When
people look back, and they often do, at great World Championships, nobody ever
mentions 1993.
The
annual Crucible marathon is invariably remembered for its final. Nobody ever
fondly recalls the 1993 final.
Well,
with one exception: Stephen Hendry.
Ask
Hendry for his personal best memory from his years of dominance and it isn’t his
1992 comeback win against Jimmy White or his capture of their decider in 1994.
It’s
his win with a session to spare in between. In 1993, he was so much better than
everyone else that the tournament became a procession. Hendry beat White 18-5.
There was no late night drama, just a series of repeats to fill the BBC2
schedule (whatever the equivalent of 'Coast' was back then).
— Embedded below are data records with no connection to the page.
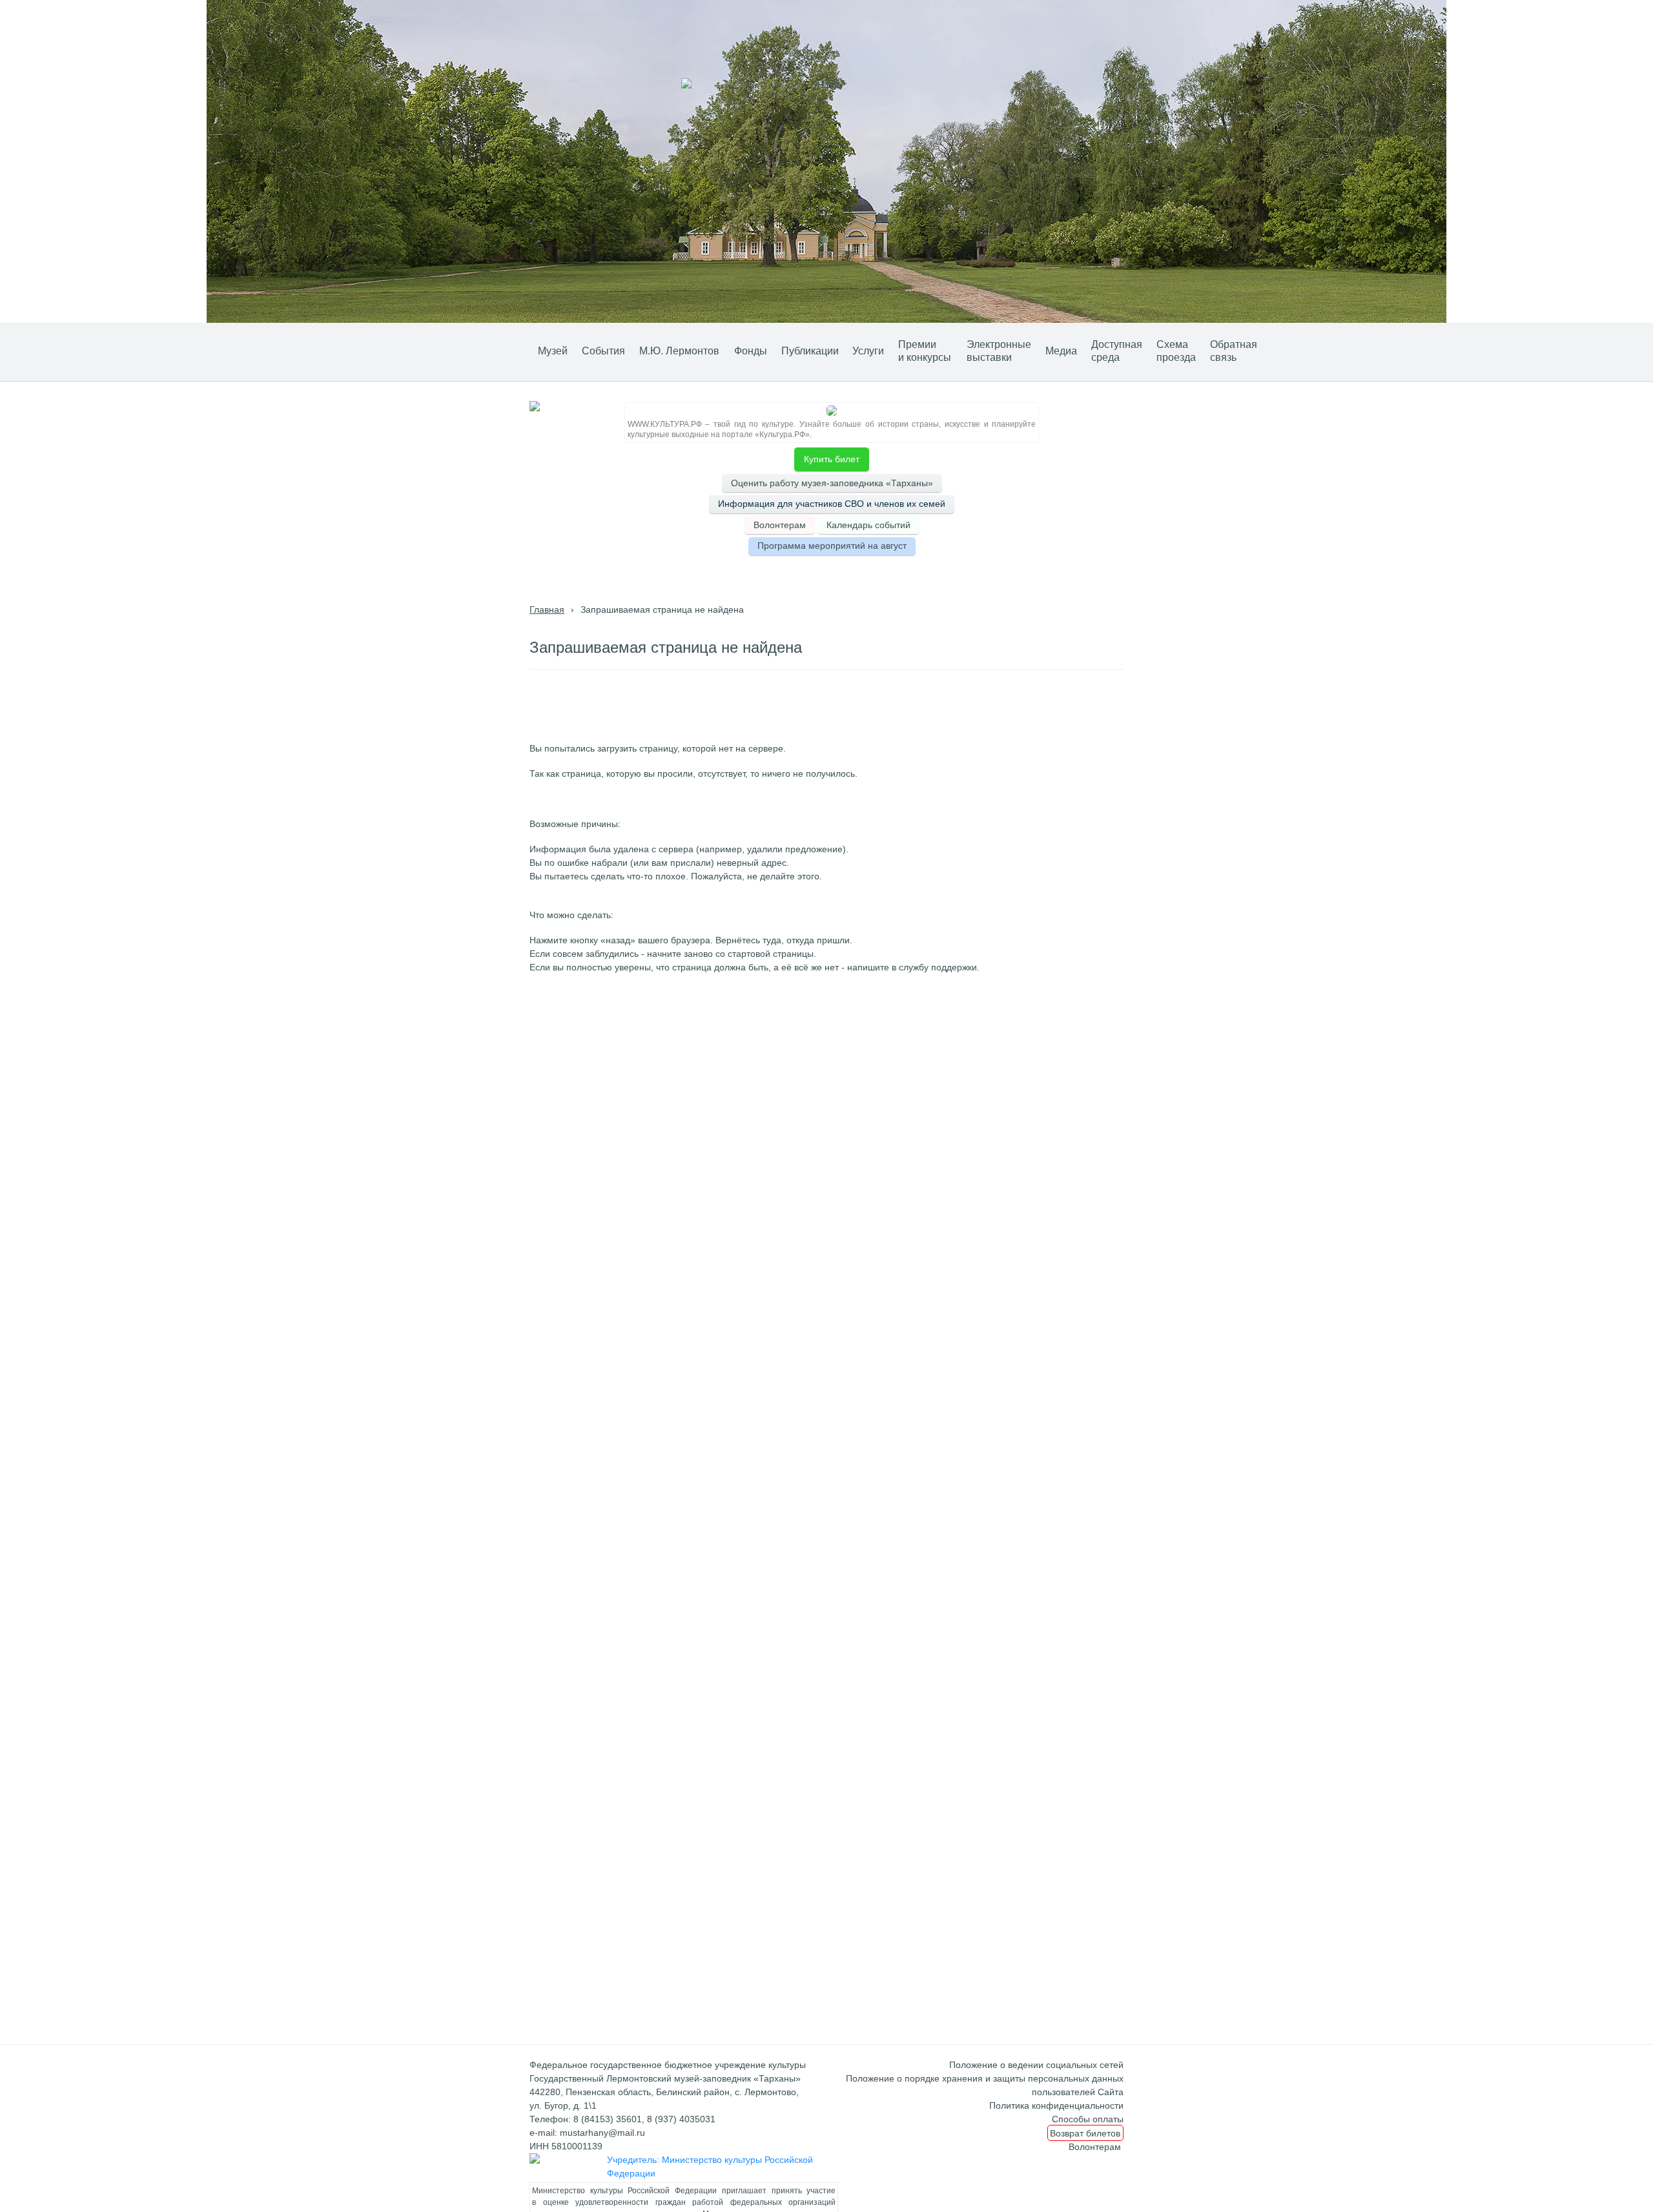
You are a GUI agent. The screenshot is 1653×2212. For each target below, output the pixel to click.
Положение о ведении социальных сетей (1036, 2065)
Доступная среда (1116, 351)
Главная (546, 609)
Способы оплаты (1088, 2119)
This was an exciting time to be young: John Major was prime minister, Eldorado had replaced Terry Wogan's chatshow and the rise of 2 Unlimited showed no signs of abating.
Against this life-affirming backdrop, a young Scotsman was dominating snooker.
The
first thing to say about the 1993 World Championship is that the qualifiers
were played closer to the previous year’s event, in September 1992.
This
helped produce an eclectic field of players in some cases rarely seen since.
There
was Spencer Dunn. There was John Giles. There was Shaun Mellish.
There
was Karl Payne, a blond West Midlander who sported three different haircuts for
his match against Martin Clark and later appeared on Stars in Their Eyes as
Rick Astley.
There
was also Ronnie O’Sullivan, just 16 when he qualified, who won ten matches to
reach the Crucible.
O’Sullivan
lost 10-7 in the first round to Alan McManus, a creditable performance given
that McManus was one of the title favourites.
Indeed,
on day one of the event, the BBC’s David Vine wrote his pick as to who would be
champion in a sealed envelope to be revealed on the final day (there was no Twitter, indeed barely an internet).
McManus was his
choice. BBC integrity still being highly prized in those days, Vine duly
unsealed the envelope during the final, just before introducing a montage put
together by the ‘back room boys’.
How
much simpler these times were.
Because
the qualifiers had been held months before the final stages, many of the
players who made it to Sheffield were in fact out of form by the time the tournament
began on April 17.
There
were a slew of runaway victories in the first round with seven of the 16
matches finishing 10-4 or under.
Hendry
ran through Danny Fowler 10-1. Fowler had been a dustman in a previous life and
was later reported to be driving a pick-up truck on a maggot farm.
Steve
Davis, still very much a contender, gained revenge on Peter Ebdon for his
defeat in the first round the previous year but came unstuck against McManus in
the last 16, although not before he made the highest break at the Crucible
for the fourth and last time with his 144.
A
Hendry-White final was again on the cards. White saw off Joe Swail, Doug
Mountjoy, Dennis Taylor and James Wattana to reach his fifth world final.
Hendry
reached the semi-finals having lost only 12 frames in three matches. In the
last four, he faced McManus. To mark this all Scottish affair the players were
led into the arena before one session by a lone bagpiper.
These
days it would probably be some Herbert doing the Gangnam Style dance but there
was no Youtube in 1993 and somehow we coped.
The
second session proved key here. From 4-4, Hendry pulled away to lead 10-5 and
won 16-9.
And
so it was Hendry v White again, but this time there was no drama. Hendry won
the first session 5-2 and the second 7-2. He won six of the seven frames on the
third afternoon to leave the evening with no snooker at all.
He
made three centuries and ten half centuries in the final. Hendry had made eight
of the 35 centuries recorded in the final stages.
This
is 20 years ago but of the 32 players who comprised the final stages, only
seven – O'Sullivan, White, McManus, Davis, Ebdon, Nigel Bond and Tony Drago – are still on
the circuit.
Two,
Clark and Gary Wilkinson, now work for World Snooker’s tournament team. Many of
the others have drifted away from snooker.
The
1993 World Championship wasn’t regarded as a vintage tournament. It doesn’t
feature in lists of great snooker moments.
But
it marked perhaps the high watermark of Hendry’s dominance of the game’s
greatest event and this is reason enough to remember it.